Guilford moaned and shielded his eyes.

Chapter Nineteen

Spring came early to London. The thawing marshes to the east and west gave the air an earthy scent, and Thames Street, freshly paved from the docks to Tower Hill, rattled with commerce. To the west, work had begun again on the dome of the new St. Paul’s.

Caroline dodged a herd of sheep headed for market, feeling as if she were bound for slaughter herself. For weeks she had refused to see Colin Watson, refused to accept his invitations or even read his notes. She was not sure why she had agreed to see him now — to meet him at a coffee shop on Candlewick Street — except for the persistent feeling that she owed him something, if only an explanation, before she left for America.
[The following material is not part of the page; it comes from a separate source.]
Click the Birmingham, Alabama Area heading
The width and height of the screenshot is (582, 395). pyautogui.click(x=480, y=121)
After all, he was a soldier. He followed orders. He wasn’t Kitchener; he wasn’t even the Royal Navy. Just one man.

She found the place easily enough. The shop was dressed in Tudor woodwork. Its leaded windows dripped with condensation, the interior heated by the steam from a huge silver samovar. The crowd in side was rough, working-class, largely male. She gazed across a sea of woollen caps until she spotted Colin at a table at the rear, his coat collar turned up and his long face apprehensive.
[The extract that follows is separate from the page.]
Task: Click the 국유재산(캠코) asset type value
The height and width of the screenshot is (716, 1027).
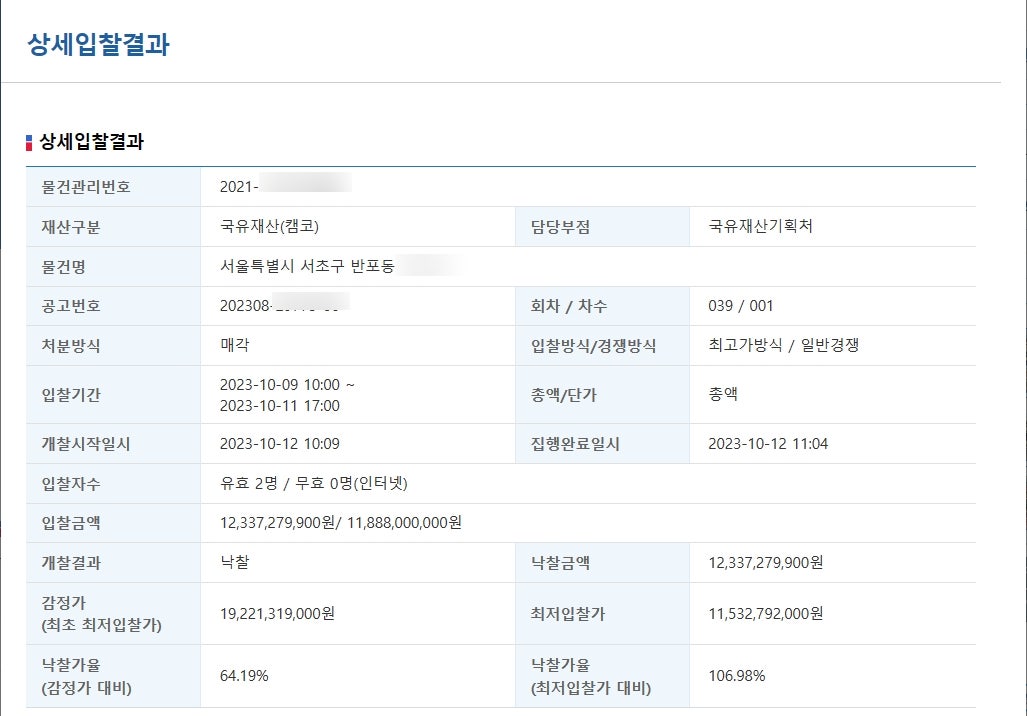Action: [x=270, y=227]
“Well,” he said. “We meet again.” He raised his cup in a sort of mock-toast.

But Caroline didn’t want to spar with him. She sat down and came to the point. “I want you to know, I’m going home.”

“You just got here.”

“I mean to Boston.”

“Boston! Is that why you wouldn’t see me?”

“No.”

“Then won’t you at least tell me why you’re leaving?” He lowered his voice and opened his blue eyes wide. “Caroline, please. I know I must have offended you. I don’t know how, but if it’s an apology you want, you can have it.”

This was harder than she had expected. He was bewildered, genuinely contrite. She bit her lip.

“Your aunt Alice found out about us, is that it?”

Caroline dipped her head. “It wasn’t the best-kept secret.”

“Ah. I suspected as much. I doubt Jered would have put up a fuss, but Alice — well, I assume she was angry.”

“Yes. But that doesn’t matter.”

“Then why leave?”

“They won’t have me any longer.”

“Stay with me, then.”

“I can’t!”

“Don’t be shocked, Caroline. We needn’t live in sin, you know.”

Dear God, in a moment he’d be proposing! “You know why I can’t do that! Colin — she told me.”

“Told you what?”

Two seamen at the nearest table were smirking at her. She lowered her voice to match Colin’s. “That you murdered Guilford.”